### INPUT FOR THIS TASK ###

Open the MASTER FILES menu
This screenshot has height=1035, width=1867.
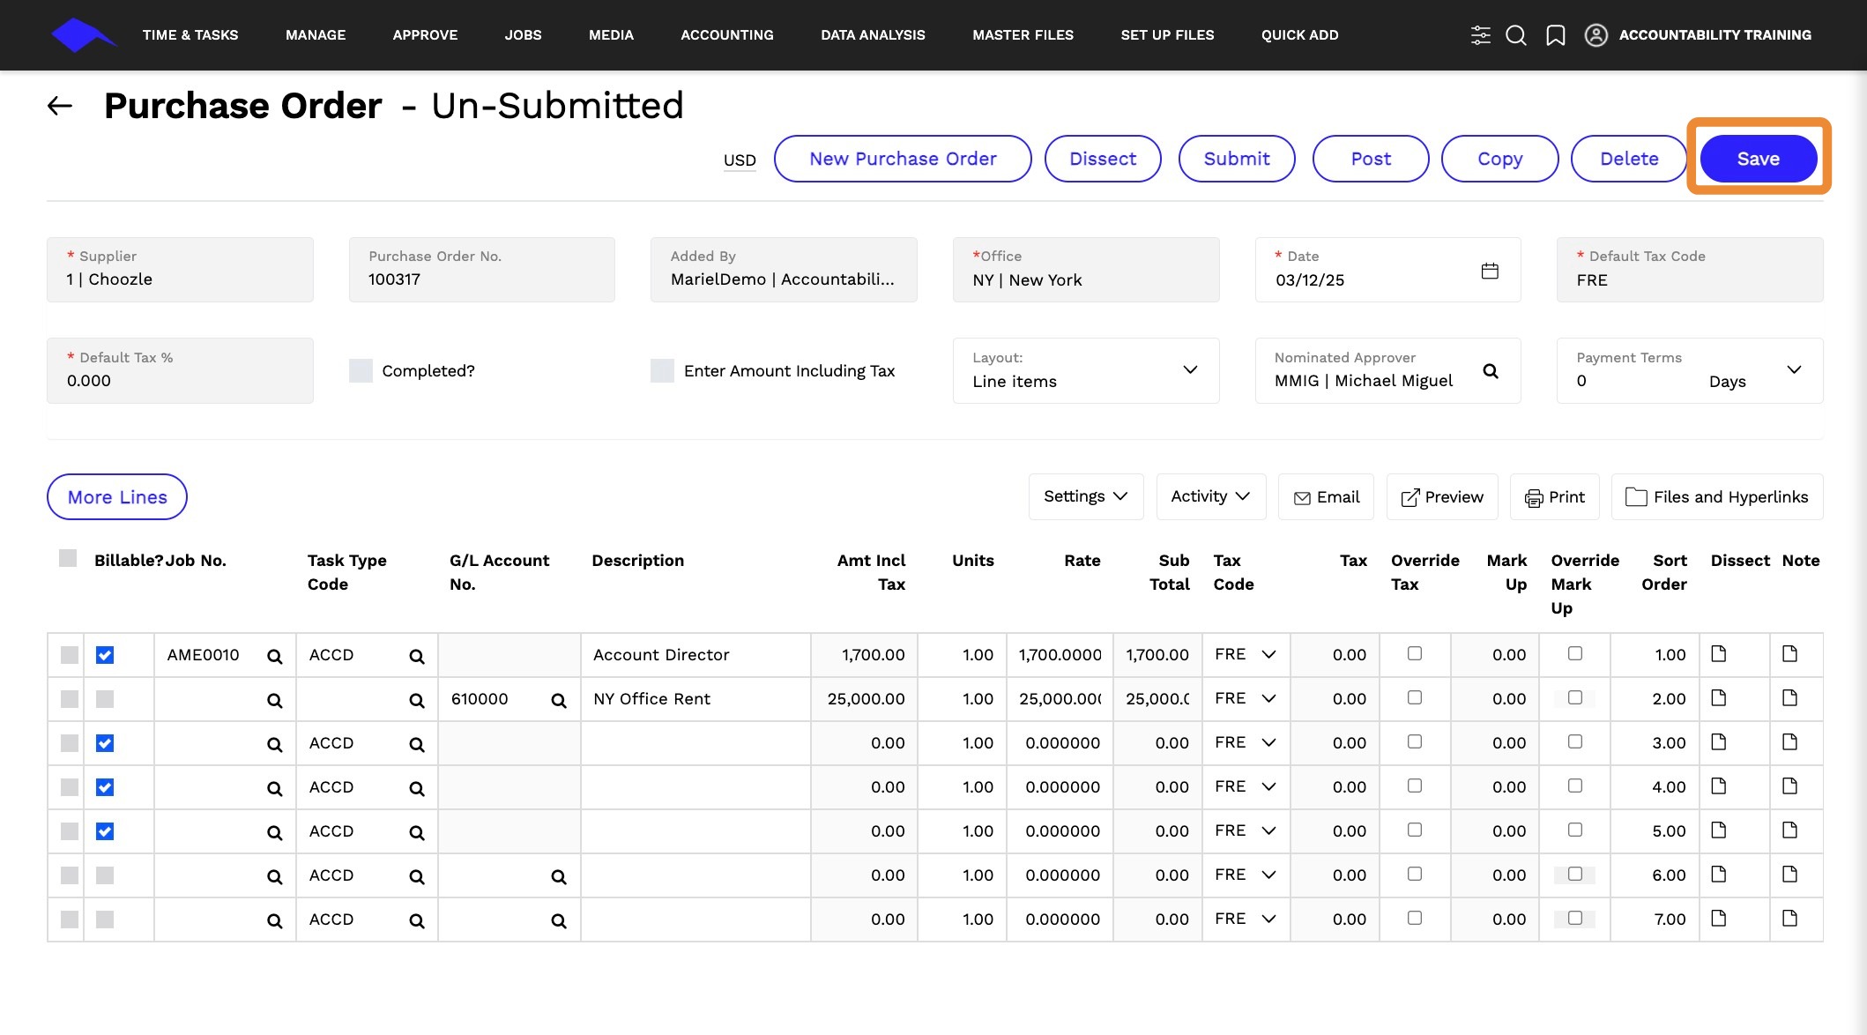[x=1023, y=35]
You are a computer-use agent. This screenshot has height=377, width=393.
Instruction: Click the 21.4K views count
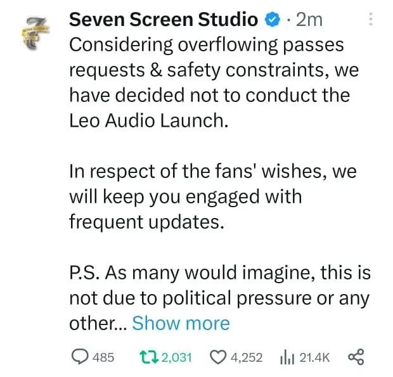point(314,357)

###

OBJECTIVE:
Can you transcribe every line of text in the records above word for word, leaving out the pictures?

SOLUTION:
Open the MASTER FILES menu
This screenshot has height=1035, width=1867.
[x=1023, y=35]
You are a computer-use agent. This screenshot has height=377, width=393.
Instruction: Click the 21.4K views count
point(314,357)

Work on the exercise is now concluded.